* Start SOURCE DOCUMENT *

Ingredients
- 2 tablespoons butter
- 5 shallots, sliced
- 3 garlic cloves, sliced
- 1 fennel bulb, sliced thinly and fronds chopped or 1 cup chopped celery
- 2 to 3 pounds mussels, well rinsed and beards removed
- 5 cups dry white wine
- 1 teaspoon salt
- 1 teaspoon black pepper
- Garlic Herb Butter, recipe follows
- 1/2 cup Italian parsley leave, chopped
Directions
In a large pot melt the butter over medium flame, add shallots and garlic and saute for 5 minutes. Add fennel or celery and continue to saute for 2 minutes. Add the mussels and raise the heat to high. When mussels begin to open, add the wine, salt, pepper and bring the mixture to a boil, cover and cook until all mussels open up. Discard any unopened ones. Stir in half of the garlic butter, the parsley and the chopped fennel fronds. Serve with remaining garlic butter on the side.

* End SOURCE DOCUMENT *
* Start SUPPLIED DATA *

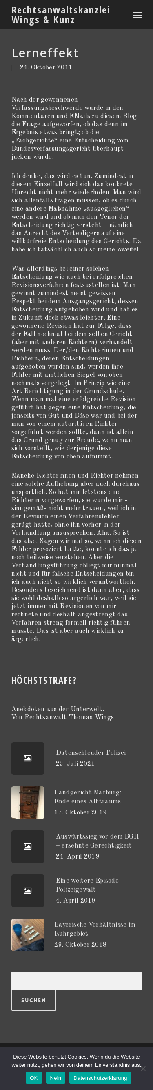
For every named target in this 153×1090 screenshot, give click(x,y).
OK (34, 1078)
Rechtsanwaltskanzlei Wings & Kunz (61, 14)
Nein (56, 1078)
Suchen (34, 1000)
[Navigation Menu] (137, 15)
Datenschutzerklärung (100, 1078)
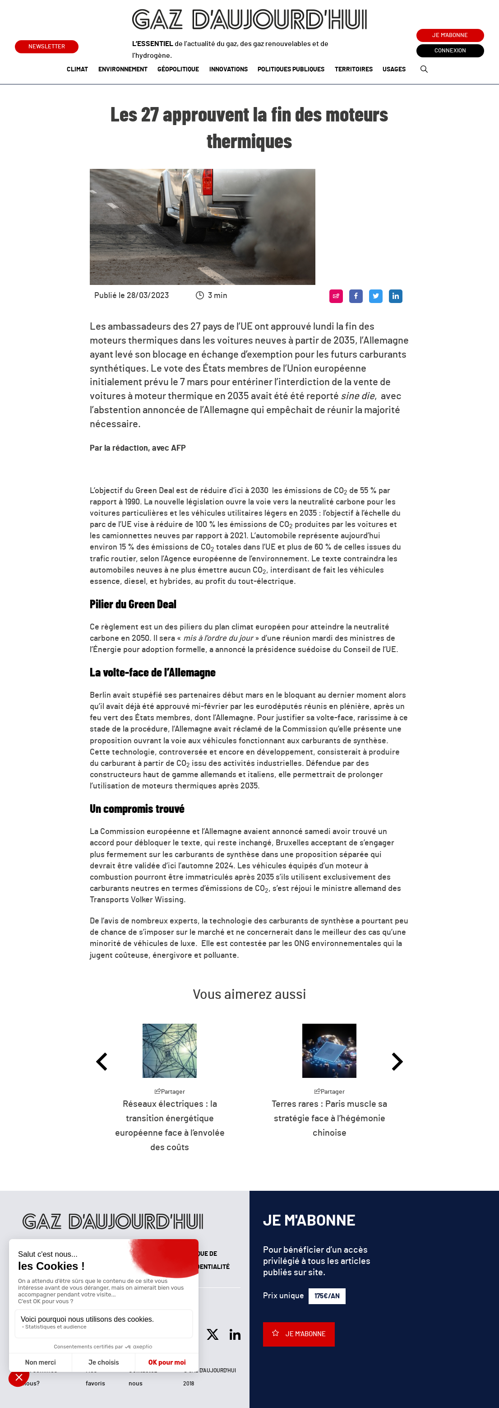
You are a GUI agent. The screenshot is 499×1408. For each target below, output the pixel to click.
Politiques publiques (291, 69)
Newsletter (46, 45)
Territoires (354, 69)
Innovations (228, 69)
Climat (77, 69)
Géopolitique (178, 69)
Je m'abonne (450, 35)
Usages (394, 69)
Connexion (450, 51)
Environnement (123, 69)
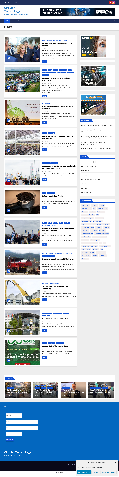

* End SUPPLIED DATA *

[GIVEN REQUEST 1] Format the part of the records that begins with the line containing "Territoires (354, 69)" and runs through the end of the records as a numbered list, both ends included and blank lines omitted. Leave the pictures out.
[GIVEN REQUEST 2] Resume the mussels recipe from the point where it stops.

[WRITTEN ANSWER 1]
1. Territoires (354, 69)
2. Innovations (228, 69)
3. Climat (77, 69)
4. Géopolitique (178, 69)
5. Je m'abonne (450, 35)
6. Usages (394, 69)
7. Connexion (450, 51)
8. Environnement (123, 69)

[WRITTEN ANSWER 2]
Garlic Herb Butter:
1 stick unsalted butter, room temperature
3 garlic cloves, minced
4 tablespoons minced Italian parsley leaves
1 tablespoon minced tarragon leaves
2 tablespoons minced basil leaves
1 tablespoon lemon juice
1/2 teaspoon salt
Freshly ground pepper
Place all in the food processor and blend for 20 seconds until well mixed, or blend in a bowl.
Cover and place in refrigerator until ready to use.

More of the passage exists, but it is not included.